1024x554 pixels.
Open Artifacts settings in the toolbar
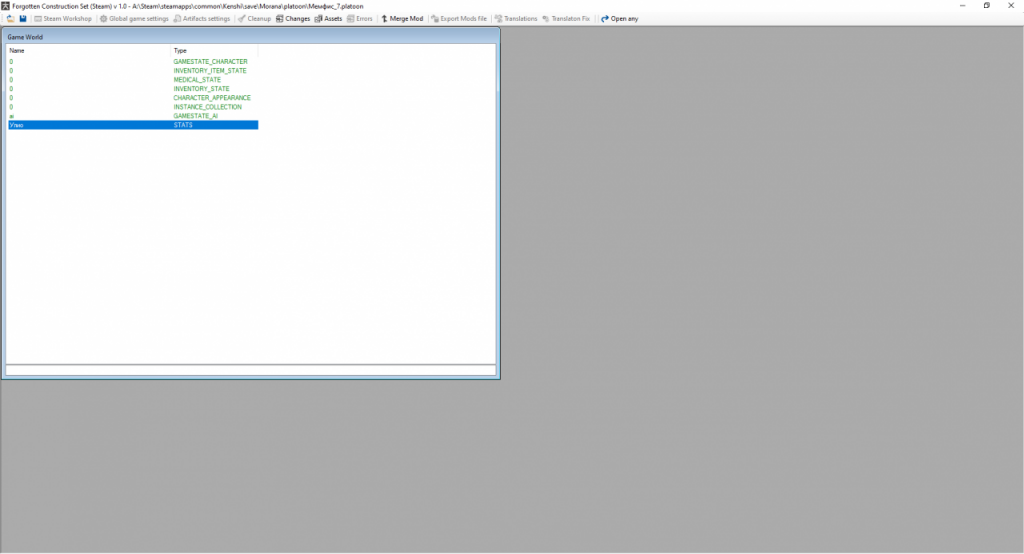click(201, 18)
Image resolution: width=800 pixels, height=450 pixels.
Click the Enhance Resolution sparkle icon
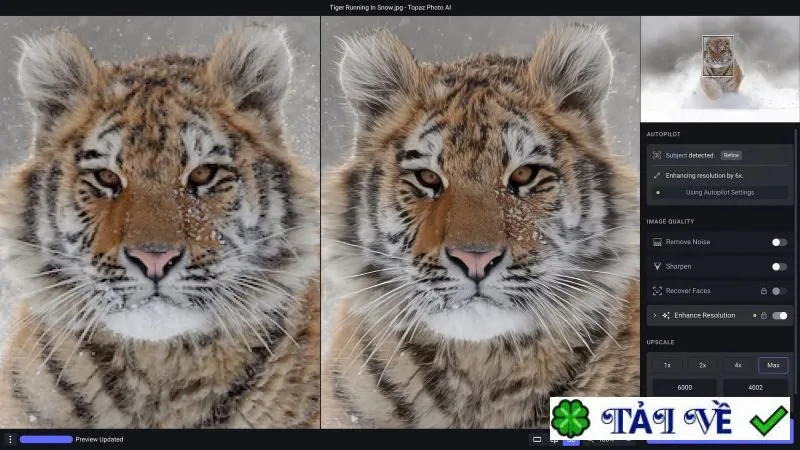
☆ ☆ ☆ ☆ ☆
Output all data exactly, omitting images.

■ **EXERCISE SOLUTION**
1024x554 pixels.
Open Artifacts settings in the toolbar
click(201, 18)
Image resolution: width=800 pixels, height=450 pixels.
Click the Enhance Resolution sparkle icon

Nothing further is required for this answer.